Aku melongo, lalu mencoba mengucapkan pelan-pelan pendapatku, agar diterima oleh otak Noni yang eror.
"Tanda-tanda yang kaumaksud itu...juga dilihat oleh ratusan kontak yang ada di ponsel Raka, Non. Bagaimana kamu bisa yakin bahwa tanda-tanda itu buatmu seorang?"
Noni cemberut mendengar kata-kataku, lalu dia langsung balik kanan meninggalkanku.
Aku sahabatnya yang tidak akan memberikan harapan palsu buat Noni. Aku tak akan berkata...waah betul kayaknya Raka naksir kamu, atau ucapan-ucapan semacam itu.
Aku tahu pasti karena video pedesaan itu dikirimkan oleh adik Raka melalui japri padaku, Â lalu Raka memintanya dan memasangnya sebagai status.
Foto sepatu itu adalah saat Raka menungguku pulang sampai sore karena bu Yayuk meminta bantuanku mengecek tugas ulangan biologi punya teman-teman, karena aku mendapatkan nilai full 100.

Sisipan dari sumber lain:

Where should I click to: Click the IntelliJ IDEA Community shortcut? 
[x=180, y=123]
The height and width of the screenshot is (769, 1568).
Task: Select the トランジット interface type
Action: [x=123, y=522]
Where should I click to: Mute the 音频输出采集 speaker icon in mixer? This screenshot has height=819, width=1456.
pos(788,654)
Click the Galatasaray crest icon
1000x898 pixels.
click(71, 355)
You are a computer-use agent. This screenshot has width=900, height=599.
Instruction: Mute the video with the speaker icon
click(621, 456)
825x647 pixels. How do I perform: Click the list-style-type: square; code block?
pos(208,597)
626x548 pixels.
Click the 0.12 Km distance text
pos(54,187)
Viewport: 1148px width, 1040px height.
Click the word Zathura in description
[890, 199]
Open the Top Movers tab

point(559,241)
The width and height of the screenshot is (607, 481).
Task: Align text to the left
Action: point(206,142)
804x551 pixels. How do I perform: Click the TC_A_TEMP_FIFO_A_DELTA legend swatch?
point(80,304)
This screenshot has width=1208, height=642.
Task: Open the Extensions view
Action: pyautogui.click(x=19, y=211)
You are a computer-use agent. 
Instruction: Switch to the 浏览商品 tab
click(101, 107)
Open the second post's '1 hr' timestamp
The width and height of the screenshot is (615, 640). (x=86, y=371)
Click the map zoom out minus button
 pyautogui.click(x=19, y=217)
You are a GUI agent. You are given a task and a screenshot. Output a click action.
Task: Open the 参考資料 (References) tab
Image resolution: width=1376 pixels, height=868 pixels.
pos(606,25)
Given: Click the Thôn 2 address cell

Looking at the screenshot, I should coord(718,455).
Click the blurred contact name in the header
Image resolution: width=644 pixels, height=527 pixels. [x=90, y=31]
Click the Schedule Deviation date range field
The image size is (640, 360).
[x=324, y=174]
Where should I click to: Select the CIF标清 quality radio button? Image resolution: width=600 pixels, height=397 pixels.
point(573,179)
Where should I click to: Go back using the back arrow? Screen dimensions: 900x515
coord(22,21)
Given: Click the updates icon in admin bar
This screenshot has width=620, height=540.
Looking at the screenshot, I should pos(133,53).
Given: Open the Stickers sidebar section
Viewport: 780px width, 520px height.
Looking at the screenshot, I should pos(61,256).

Lalu bunga kana kuning itu divideokan Raka dalam perjalanan pulang karena tampak sangat cantik tumbuh di tepi jalan. Bunga kana kuning banyak tumbuh di kampung kami berdua. Rupanya Raka memang sedang dilanda homesick.
Kami bertetangga. Besar bersama. Lalu aku sekolah di kota. Dan setahun setelah itu Raka menyusul. Kami berdua sudah diikat tali pertunangan oleh kedua orang tua kami.
Menjelaskan hubungan kami kepada teman-teman adalah hal  yang kami sepakat untuk dihindari. Maka, aku pun tak dapat menjelaskan hal yang sebenarnya pada Noni. Biarlah waktu yang akan menjelaskan segalanya.